Microsoft Rushes Out WMF Patch; 98, Me Still Vulnerable

By Michael Santo
Contributing Writer, RealTechNews

Just a few days after announcing they would release the fix to the Windows Metafile vulnerability on Patch Tuesday (1/10), Microsoft rushed the update out yesterday. There was initially some confusion in the press, as News.com said the patch was out early, while ZDNet said the patch was leaked accidentally, then recalled.

However, I went to Windows Update and successfully installed it, so the patch is there. One problem still exists. Microsoft has only released patches for Windows 2000, Windows XP, and Windows 2003 Server. Now, I realize that Me and 98 are no longer supported (though Me is still under extended support), but if you go to the Lifecycle Support pages for Me and 98 you’ll see the following line: Critical security updates will be provided on the Windows Update site through June 30, 2006.

We Say: Get the patch if you don’t have Me or 98, and especially if you have Trend Micro as your antivirus (according to AV-Test, it was the only AV not covering all variants as of Wednesday).

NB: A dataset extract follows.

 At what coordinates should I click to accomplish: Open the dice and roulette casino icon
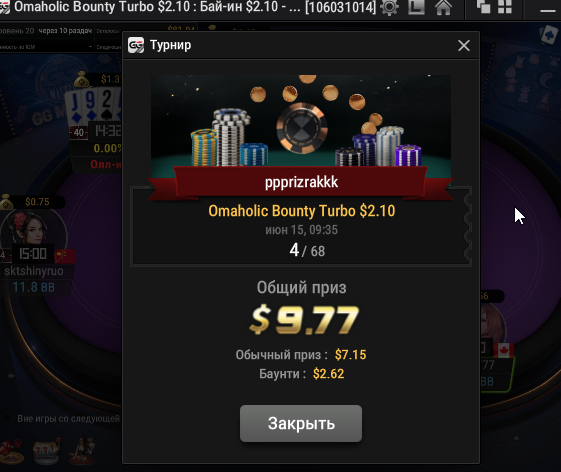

As far as Me and 98 go, Microsoft Security Bulletin MS06-001 indicates in the FAQ section that although “Windows 98, Windows 98 Second Edition, and Windows Millennium Edition do contain the affected component, the vulnerability is not critical because an exploitable attack vector has not been identified that would yield a Critical severity rating for these versions.” Translation: not a critical problem for these OSes (according to Microsoft), so don’t expect a fix. We feel it would be the right thing to do, especially since these OSes are still in use in much of the world, especially Asia. Odds are it won’t happen, though.